[Listed records]

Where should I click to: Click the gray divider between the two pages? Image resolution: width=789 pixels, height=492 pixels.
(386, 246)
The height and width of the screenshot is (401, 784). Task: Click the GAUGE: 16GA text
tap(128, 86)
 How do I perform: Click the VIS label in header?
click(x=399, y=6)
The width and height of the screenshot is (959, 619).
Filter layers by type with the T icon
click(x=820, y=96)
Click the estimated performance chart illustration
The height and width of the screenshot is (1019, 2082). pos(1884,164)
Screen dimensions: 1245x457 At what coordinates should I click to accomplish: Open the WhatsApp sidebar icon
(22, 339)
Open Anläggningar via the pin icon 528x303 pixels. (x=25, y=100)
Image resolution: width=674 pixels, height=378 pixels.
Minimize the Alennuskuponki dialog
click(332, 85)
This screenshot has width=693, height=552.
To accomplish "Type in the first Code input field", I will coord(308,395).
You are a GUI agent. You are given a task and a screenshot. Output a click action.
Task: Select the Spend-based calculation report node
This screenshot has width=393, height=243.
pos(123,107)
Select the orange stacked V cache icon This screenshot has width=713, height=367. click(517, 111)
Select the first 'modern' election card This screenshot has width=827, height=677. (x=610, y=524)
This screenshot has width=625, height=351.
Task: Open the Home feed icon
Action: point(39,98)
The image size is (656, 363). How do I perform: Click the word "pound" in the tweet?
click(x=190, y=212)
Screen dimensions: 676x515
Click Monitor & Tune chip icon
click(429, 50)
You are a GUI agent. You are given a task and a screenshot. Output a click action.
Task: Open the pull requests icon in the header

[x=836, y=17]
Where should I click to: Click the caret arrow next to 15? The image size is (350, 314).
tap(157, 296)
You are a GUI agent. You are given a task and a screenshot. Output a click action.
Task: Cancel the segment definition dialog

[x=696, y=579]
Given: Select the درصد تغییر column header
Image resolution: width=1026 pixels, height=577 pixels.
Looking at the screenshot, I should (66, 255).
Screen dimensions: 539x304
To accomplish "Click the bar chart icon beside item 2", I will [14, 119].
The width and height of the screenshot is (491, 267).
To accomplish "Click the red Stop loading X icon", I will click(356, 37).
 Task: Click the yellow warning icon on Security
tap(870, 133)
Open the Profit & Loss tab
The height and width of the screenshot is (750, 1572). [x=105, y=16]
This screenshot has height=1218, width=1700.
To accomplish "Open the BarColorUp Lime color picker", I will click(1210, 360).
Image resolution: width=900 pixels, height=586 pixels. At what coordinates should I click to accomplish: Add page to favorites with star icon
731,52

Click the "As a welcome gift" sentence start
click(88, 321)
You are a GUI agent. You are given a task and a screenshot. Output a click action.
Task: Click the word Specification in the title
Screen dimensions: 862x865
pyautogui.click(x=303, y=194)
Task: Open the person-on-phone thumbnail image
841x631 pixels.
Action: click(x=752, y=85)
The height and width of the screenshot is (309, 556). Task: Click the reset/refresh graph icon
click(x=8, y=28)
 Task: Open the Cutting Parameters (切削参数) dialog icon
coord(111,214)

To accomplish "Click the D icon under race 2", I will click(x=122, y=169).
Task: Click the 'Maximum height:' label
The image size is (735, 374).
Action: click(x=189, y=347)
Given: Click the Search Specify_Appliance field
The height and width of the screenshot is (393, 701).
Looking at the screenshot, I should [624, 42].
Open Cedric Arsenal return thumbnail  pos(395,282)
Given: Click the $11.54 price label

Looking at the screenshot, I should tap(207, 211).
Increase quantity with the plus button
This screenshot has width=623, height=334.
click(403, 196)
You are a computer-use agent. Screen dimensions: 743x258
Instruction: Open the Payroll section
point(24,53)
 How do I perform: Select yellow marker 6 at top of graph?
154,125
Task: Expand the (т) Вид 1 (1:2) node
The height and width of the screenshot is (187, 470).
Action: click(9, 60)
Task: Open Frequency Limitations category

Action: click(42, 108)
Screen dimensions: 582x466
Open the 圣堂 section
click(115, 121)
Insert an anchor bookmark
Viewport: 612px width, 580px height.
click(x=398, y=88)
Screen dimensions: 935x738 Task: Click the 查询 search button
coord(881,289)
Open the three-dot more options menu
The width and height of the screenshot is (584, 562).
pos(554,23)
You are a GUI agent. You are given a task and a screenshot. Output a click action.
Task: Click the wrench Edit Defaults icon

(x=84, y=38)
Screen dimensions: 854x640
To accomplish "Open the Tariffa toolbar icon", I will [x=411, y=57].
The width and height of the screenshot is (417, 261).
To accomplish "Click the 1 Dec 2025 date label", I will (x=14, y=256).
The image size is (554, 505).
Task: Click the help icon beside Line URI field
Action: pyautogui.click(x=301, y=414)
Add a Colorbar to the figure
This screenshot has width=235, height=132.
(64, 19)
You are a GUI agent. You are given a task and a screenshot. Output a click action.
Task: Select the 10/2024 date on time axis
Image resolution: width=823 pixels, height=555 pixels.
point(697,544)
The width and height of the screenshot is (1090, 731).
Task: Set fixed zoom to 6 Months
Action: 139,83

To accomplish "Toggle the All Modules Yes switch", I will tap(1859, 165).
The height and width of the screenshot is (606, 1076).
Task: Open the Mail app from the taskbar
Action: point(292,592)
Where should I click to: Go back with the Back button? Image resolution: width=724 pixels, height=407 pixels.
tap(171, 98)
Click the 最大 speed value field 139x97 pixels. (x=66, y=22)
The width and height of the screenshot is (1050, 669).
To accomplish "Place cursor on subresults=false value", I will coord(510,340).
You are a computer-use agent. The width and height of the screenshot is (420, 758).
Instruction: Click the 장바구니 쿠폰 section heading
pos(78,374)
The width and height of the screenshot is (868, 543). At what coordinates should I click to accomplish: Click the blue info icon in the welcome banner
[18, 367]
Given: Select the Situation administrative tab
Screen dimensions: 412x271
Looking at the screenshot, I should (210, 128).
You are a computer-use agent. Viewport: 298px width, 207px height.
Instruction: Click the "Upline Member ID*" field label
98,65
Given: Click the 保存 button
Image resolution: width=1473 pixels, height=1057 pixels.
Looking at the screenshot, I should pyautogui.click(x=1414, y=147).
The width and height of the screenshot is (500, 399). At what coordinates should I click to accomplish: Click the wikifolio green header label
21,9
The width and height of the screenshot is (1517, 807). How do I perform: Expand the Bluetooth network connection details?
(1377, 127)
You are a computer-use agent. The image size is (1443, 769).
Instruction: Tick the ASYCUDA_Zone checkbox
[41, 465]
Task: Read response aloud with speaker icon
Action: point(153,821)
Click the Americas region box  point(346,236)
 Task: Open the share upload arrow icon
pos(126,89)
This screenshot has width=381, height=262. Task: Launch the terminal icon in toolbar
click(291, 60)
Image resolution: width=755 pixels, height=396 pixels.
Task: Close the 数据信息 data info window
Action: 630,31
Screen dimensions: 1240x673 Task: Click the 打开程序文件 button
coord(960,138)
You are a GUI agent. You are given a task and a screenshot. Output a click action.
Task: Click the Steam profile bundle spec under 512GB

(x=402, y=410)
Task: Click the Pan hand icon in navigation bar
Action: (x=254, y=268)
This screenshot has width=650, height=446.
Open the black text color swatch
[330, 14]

[/Listed records]

§ **Instructions to follow**:
In the listing above, the line with "Instruction: Tick the ASYCUDA_Zone checkbox" starts the part to copy. Copy it through the last line exactly, with nothing else.

§ **Solution**:
Instruction: Tick the ASYCUDA_Zone checkbox
[41, 465]
Task: Read response aloud with speaker icon
Action: point(153,821)
Click the Americas region box  point(346,236)
 Task: Open the share upload arrow icon
pos(126,89)
This screenshot has width=381, height=262. Task: Launch the terminal icon in toolbar
click(291, 60)
Image resolution: width=755 pixels, height=396 pixels.
Task: Close the 数据信息 data info window
Action: 630,31
Screen dimensions: 1240x673 Task: Click the 打开程序文件 button
coord(960,138)
You are a GUI agent. You are given a task and a screenshot. Output a click action.
Task: Click the Steam profile bundle spec under 512GB

(x=402, y=410)
Task: Click the Pan hand icon in navigation bar
Action: (x=254, y=268)
This screenshot has width=650, height=446.
Open the black text color swatch
[330, 14]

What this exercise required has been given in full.